With the policy re-making following Brexit, DEFRA’s draft statement of environmental principles lays out the broad international principles as a pragmatic package, emphasising proportionality and a rounded view to aid policy makers – and doubtless to be pleaded in later judicial reviews.

Policy is to be based on five key principles applied on a judgment of the circumstances of each case:

  • the integration principle – environmental protection policies should be integrated into other policy areas
  • the prevention principle – policies should aim to prevent, reduce or mitigate harm
  • the rectification principle – where damage cannot be prevented, it should be tackled at its origin
  • the polluter pays principle – those who cause damage should be responsible for its mitigation or compensation with the statement looking at how answers might vary with the situations
  • the precautionary principle – DEFRA says this should not be applied speculatively but proportionately, not hindering innovation which should be held to the same standards as existing techniques, indeed encouraged where it would reduce risk and uncertainty.
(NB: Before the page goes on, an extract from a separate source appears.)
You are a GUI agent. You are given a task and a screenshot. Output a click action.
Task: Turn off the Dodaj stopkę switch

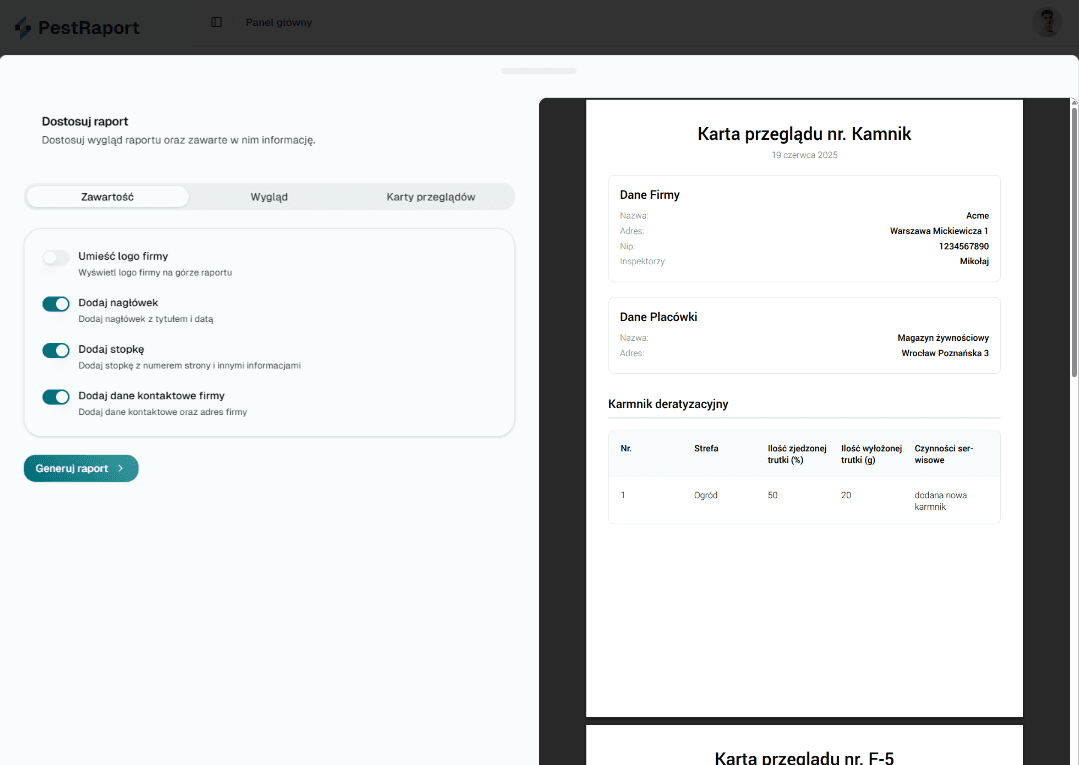click(56, 350)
Pragmatism need not mean avoiding problems as is now being tested for water and air quality, where we may be passing a tipping point towards stronger actions for farming, already taken in Wales and under review in England and Scotland, moving further to prevention and tackling at source.

Equally pragmatism can employ innovation’s power to answer problems and have a role in the green recovery. DEFRA has consulted on how to regulate gene editing which, alongside the work on vaccines, can build a basis for the UK as a global centre for bioscience as well using science to support an improved farming at home.